There’s both a lot and absolutely nothing going on in these snippets. As James Fallows documented during the campaign, Trump speaks at a third or fourth grade reading level. He cannot concentrate or articulate a thought that’s both nuanced and coherent (and sometimes goes 0 for 2). But it’s much more than that. The United States of America has a fundamentally ignorant man running the country, and one uninterested in learning or improving. As the Times article on the travails at the NSC explained, Trump refuses to read position papers longer than one page including graphics. “The president likes maps,” one source explained.
This is not snark or smug superiority. There is a larger truth to these undeniable facts, and the point is this: there is hardly a difference between treating this president with the respect and deference normally accorded to the office than treating a child that way. Those scenarios are nearly equally preposterous and demeaning to those who play along. So, when the child-president throws his toys at the press and demands a second serving of ice-cream, should we patiently challenge him with tough questions about his playground escapades or dispense with the charade entirely?

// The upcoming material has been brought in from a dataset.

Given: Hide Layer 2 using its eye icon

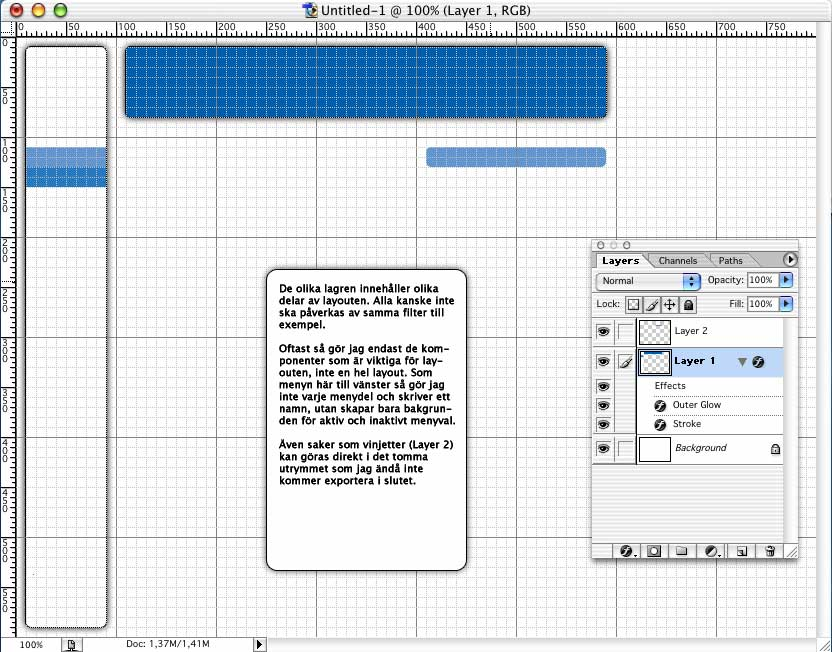Looking at the screenshot, I should 603,331.
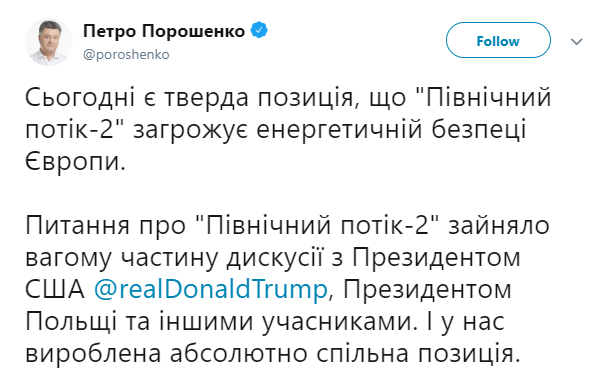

This is not to blame the press for participating in press conferences and conducting interviews. After all, Trump does hold the immense powers of the presidency, and how else could we hold him to account? It is, however, to blame everyone who pretends that what is staring us in the face is not so, who contends that this is an acceptable president to be treated normally. James Mattis is responsible. Paul Ryan is responsible. Lindsey Graham and John McCain are absolutely responsible. And thirty years from now, when then-Justice Gorsuch hands down rulings on the limits of police searches of flying cars under the Fourth Amendment and sets profound legal precedents that will stand the test of time, he will still be the weak-willed man who shook President Donald Trump’s hand and thanked him for bestowing that honor upon him.
This president has no clothes. And those that accept an appointment from, pass legislation with, or applaud the decisions of this naked president become as ridiculous as he is.